Many states, blue ones especially, have had EV charging rebates in places for years. Now, with evaporating federal funding for EVs, they have to take over as the primary benefactor for businesses and residents looking to electrify, as well as a financial level to help states reach their public targets for electrification.
Illinois, for example, saw nearly 29,000 more EVs added to its roads in 2024 than 2023, but that growth rate was actually slower than the previous year, which mirrors the national narrative of EV sales continuing to grow, but more slowly than before. In the time of hostile federal government, the state’s goal of jumping from about 130,000 EVs now to a million in 2030 may be out of reach. But making it more affordable for residents and small businesses to take the leap should send the numbers in the right direction, as will a state-backed attempt to create more public EV chargers.

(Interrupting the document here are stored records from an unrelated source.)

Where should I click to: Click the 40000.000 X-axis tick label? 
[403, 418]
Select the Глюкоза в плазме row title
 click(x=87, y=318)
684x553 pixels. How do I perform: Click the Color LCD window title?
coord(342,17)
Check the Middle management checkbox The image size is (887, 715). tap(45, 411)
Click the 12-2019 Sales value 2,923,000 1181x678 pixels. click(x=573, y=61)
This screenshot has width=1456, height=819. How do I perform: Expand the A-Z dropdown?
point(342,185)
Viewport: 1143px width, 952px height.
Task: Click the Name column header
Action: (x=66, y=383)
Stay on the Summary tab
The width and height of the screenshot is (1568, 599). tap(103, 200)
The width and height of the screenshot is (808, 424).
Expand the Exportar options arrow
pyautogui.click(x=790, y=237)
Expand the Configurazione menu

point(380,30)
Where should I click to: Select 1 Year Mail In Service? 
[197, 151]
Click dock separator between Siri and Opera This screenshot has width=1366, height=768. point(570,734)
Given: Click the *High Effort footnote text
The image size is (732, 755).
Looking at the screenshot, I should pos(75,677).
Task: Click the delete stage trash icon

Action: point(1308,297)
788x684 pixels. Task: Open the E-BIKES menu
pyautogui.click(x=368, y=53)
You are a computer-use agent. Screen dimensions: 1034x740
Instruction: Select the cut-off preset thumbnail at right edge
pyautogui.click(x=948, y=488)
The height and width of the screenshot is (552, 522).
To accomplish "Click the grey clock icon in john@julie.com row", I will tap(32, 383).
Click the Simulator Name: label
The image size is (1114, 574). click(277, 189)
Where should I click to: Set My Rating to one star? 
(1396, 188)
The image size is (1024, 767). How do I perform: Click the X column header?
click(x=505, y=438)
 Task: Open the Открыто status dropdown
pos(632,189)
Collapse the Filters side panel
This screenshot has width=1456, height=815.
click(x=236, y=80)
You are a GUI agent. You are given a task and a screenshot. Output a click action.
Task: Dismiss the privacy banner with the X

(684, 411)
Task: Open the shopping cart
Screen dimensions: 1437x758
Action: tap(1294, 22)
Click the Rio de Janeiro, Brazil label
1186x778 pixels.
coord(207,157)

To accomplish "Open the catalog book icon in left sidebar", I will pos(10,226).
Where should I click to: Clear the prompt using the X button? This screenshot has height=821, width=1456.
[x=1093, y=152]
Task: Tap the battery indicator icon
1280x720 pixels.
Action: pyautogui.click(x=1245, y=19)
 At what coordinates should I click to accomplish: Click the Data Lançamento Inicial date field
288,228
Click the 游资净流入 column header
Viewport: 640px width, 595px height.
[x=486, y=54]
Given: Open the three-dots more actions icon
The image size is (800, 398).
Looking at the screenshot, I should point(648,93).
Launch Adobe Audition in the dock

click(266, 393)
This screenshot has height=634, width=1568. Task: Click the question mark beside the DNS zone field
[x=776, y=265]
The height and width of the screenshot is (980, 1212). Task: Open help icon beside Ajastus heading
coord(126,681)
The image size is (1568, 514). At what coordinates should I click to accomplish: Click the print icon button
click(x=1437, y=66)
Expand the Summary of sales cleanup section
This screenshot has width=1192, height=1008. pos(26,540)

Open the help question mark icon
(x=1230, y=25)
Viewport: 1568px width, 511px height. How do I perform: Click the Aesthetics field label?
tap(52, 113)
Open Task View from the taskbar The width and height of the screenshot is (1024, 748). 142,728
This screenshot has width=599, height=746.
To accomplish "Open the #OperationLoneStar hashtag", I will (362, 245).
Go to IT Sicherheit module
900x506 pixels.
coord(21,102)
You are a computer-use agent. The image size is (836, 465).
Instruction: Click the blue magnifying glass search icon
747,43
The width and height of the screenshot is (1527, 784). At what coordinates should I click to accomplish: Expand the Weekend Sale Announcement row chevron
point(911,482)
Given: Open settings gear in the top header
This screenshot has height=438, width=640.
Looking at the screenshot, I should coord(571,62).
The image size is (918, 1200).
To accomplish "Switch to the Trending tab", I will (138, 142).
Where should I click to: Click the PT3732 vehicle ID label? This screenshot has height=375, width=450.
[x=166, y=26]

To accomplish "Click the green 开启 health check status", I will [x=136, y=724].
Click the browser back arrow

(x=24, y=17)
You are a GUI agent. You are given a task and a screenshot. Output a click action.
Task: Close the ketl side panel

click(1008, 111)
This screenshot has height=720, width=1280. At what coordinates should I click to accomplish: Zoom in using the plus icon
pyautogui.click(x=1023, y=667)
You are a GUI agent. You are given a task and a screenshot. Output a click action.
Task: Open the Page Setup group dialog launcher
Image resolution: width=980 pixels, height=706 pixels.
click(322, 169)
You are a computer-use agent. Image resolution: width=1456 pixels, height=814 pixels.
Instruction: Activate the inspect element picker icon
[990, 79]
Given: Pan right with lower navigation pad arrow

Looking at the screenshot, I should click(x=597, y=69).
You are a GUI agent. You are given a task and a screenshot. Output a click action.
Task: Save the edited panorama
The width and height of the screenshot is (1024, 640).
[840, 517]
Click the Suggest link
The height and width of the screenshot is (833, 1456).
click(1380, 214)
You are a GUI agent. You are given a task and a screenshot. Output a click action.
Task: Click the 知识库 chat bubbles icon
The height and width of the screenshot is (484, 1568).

The private sector is trying to juice charger expansion, too. Federal funding or not, the car companies need a robust nationwide charging network to boost public confidence as they roll out more electric offerings. Ionna — the charging station partnership funded by the likes of Hyundai, BMW, General Motors, Honda, Kia, Mercedes-Benz, Stellantis, and Toyota — is opening new chargers at Sheetz gas stations. It promises to open 1,000 new charging bays this year and 30,000 by 2030.
Hyundai, being the number two EV company in America behind much-maligned Tesla, has plenty at stake with this and similar ventures. No surprise, then, that its spokesperson told Automotive Dive that Ionna doesn’t rely on federal dollars and will press on regardless of what happens in Washington. Regardless of the prevailing winds in D.C., Hyundai/Kia is motivated to support a growing national network to boost the sales of models on the market like the Hyundai Ioniq5 and Kia EV6, as well as the company’s many new EVs in the pipeline. They’re not alone. Mercedes-Benz, for example, is building a small supply of branded high-power charging stations so its EV drivers can refill their batteries in Mercedes luxury.
The fate of the federal NEVI dollars is still up in the air. The clearinghouse on this funding shows a state-by-state patchwork. More than a dozen states have some NEVI-funded chargers operational, but a few have gotten no further than having their plans for fiscal year 2024 approved. Only Rhode Island has fully built out its planned network. It’s possible that monies already allocated will go out, despite the administration’s attempt to kill the program.
In the meantime, Tesla’s Supercharger network is still king of the hill, and with a growing number of its stations now open to EVs from other brands (and a growing number of brands building their new EVs with the Tesla NACS charging port), Superchargers will be the most convenient option for lots of electric drivers on road trips. Unless the alternatives can become far more widespread and reliable, that is.
The increasing state and private focus on building chargers is good for all EV drivers, starting with those who haven’t gone in on an electric car yet and are still worried about range or charger wait times on the road to their destination. It is also, by the way, good news for the growing number of EV folks looking to avoid Elon Musk at all cost.